Мальчик упустил момент, когда полуголый монах атаковал офицера, но когда заметил — не смог оторвать взгляда от картины, сотканной из элементов неуловимых движений, мелькающих ударов и невероятных прыжков.
Хантер же в это время вёл себя весьма странно: он дёргался в подобии танца, то уклоняясь непонятно от чего, то отбивая невидимый рабу удар. Каждый раз, как кросс пытался приблизиться к лежащему возле стены остролицему мужчине, ему что-то мешало. Что-то защищало приговорённого к смерти, и ребёнок не сразу понял, что именно…
***
Искусство первое — танец ветра, техника летучей обезьяны. Ума прыгает и наносит отточенные удары ногами. Раз, другой, третий — Кристо успешно уклоняется от первого и блокирует последующие два. Монах вложил всю силу в последний удар, четвёртый, которого, как правило, никто не ожидает. Извернуться в падении и используя гибкость суставов ударить сверху, за секунду до касания поверхности пола — голову офицера отбрасывает ударом, но этого явно недостаточно.

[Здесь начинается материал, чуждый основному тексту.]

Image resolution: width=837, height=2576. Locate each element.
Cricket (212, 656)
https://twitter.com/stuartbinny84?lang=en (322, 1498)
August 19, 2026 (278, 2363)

Кун Антис в этот момент бьёт по организатору, намереваясь отрубить голову за раз — что-то свистит, и кросс-хантер в последний момент отскакивает, ощущая, как возле головы на невероятной скорости пролетает маленький снаряд. Ещё свист, и охотник рефлекторно разрубает второй такой же брошенный офицером снаряд — хируановый шарик с сантиметр диаметром.
«Невозможно! Во время битвы с тем безумным ублюдком он умудряется швырять в меня снаряды, только чтобы защитить преступника? И что за сила у этих бросков?»
Ума Алактум тоже всё правильно понял и разозлился от мысли, что противник умудряется сражаться на два фронта. Воспылал Ума Алактум, змей же девяти искусств собирается воспользоваться выгодой своего положения.
Судья Чак уклоняется от удара ноги и в развороте бьёт своей, одновременно бросая в хантера очередную дробинку. Монах сгибается, спасаясь от удара, и тут же бьёт сам, стараясь оставаться на средней дистанции и понимая, что проигрывает офицеру в скорости. Кун блокирует новый снаряд. Ума ускоряется, доводя своё тело до предела. Безостановочно мелькают удары. Ударить — уклониться — ударить. Хантера отвлекают как старые раны, так и осколки, засевшие в спине после предыдущего взрыва — он не может сосредоточиться на атаке и только отражает всё новые и новые порции хируанового изделия.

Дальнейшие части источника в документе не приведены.